__AVAILABLE RECORDS__:
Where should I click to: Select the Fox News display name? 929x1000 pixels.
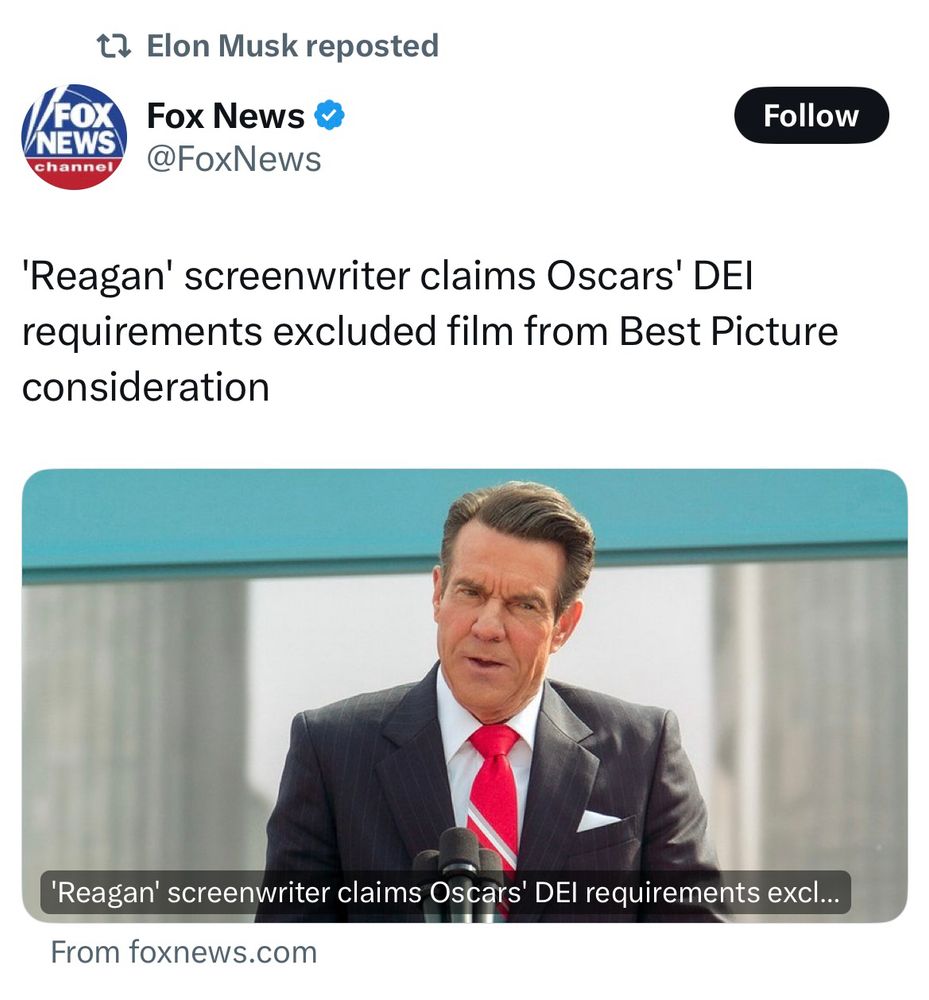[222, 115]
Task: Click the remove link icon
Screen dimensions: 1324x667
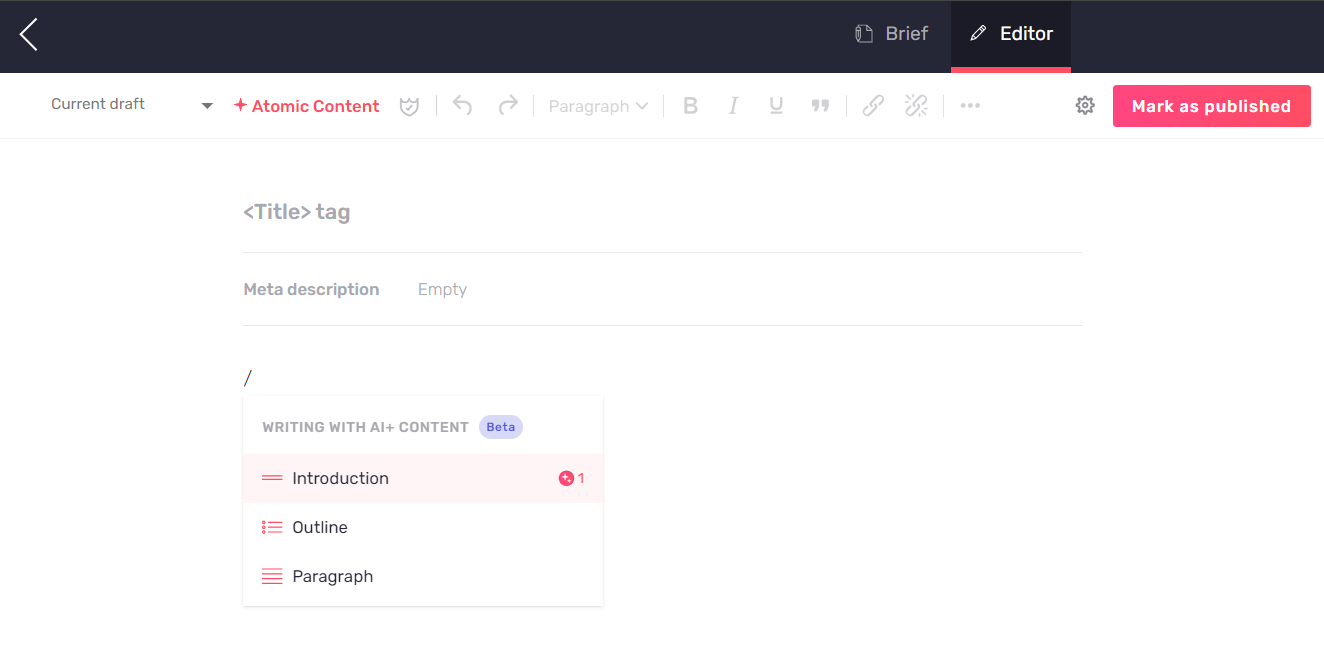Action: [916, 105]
--
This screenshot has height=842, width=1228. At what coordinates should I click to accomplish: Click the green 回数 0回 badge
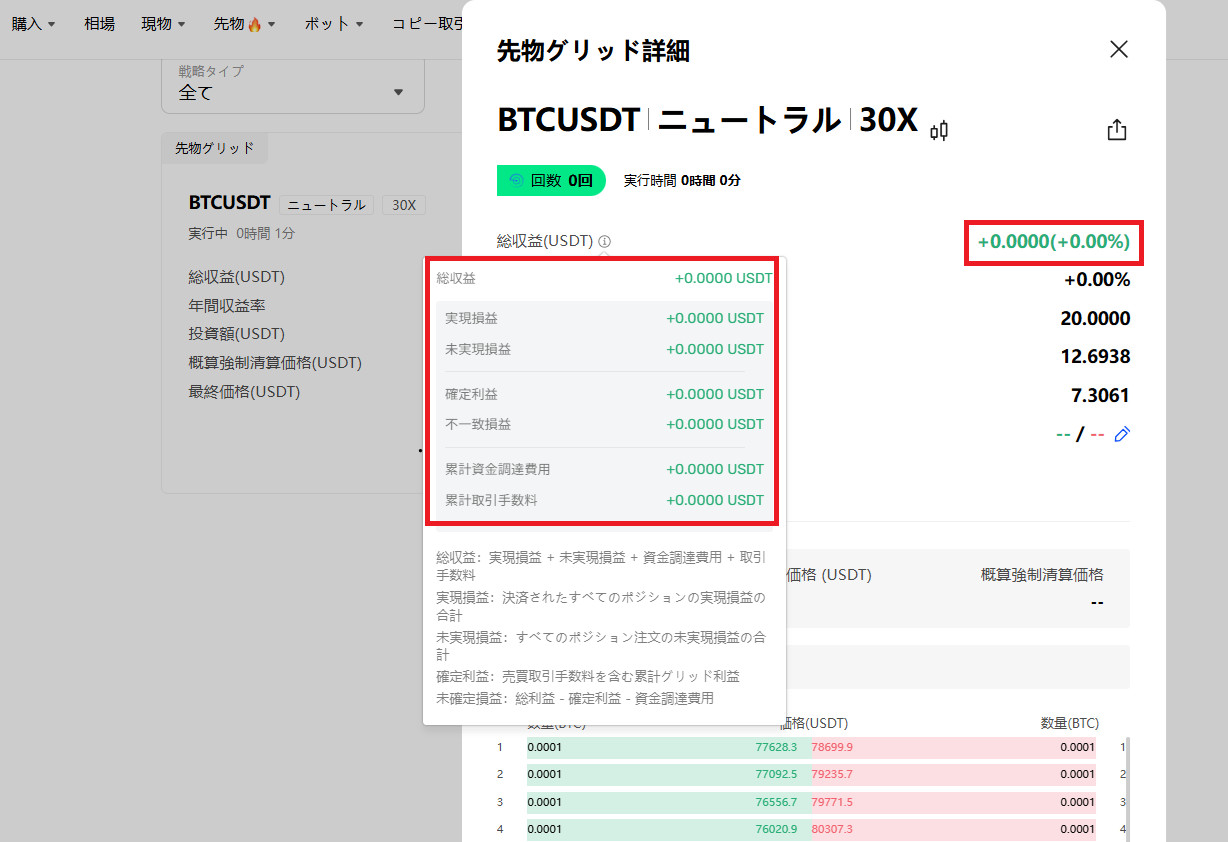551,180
--
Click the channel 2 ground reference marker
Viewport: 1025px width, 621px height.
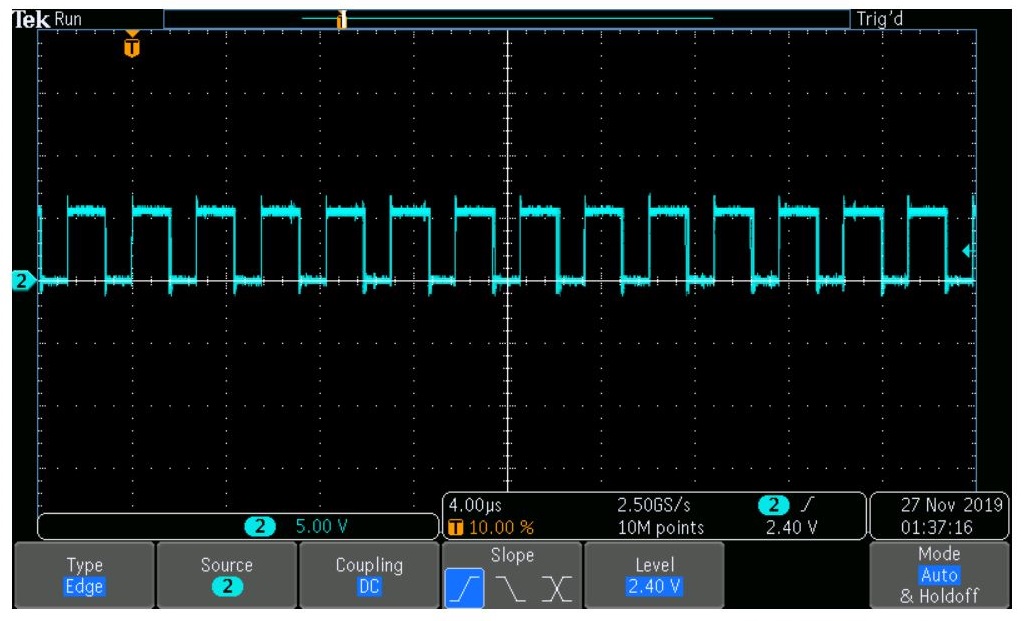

__WHAT THE EXERCISE ASKS__: Since only part of the listing is wanted, copy exactly the lines from the one holding "Click the channel 2 ground reference marker" to the one holding "Viewport: 1025px width, 621px height.", both included.

__YOUR RESPONSE__:
Click the channel 2 ground reference marker
Viewport: 1025px width, 621px height.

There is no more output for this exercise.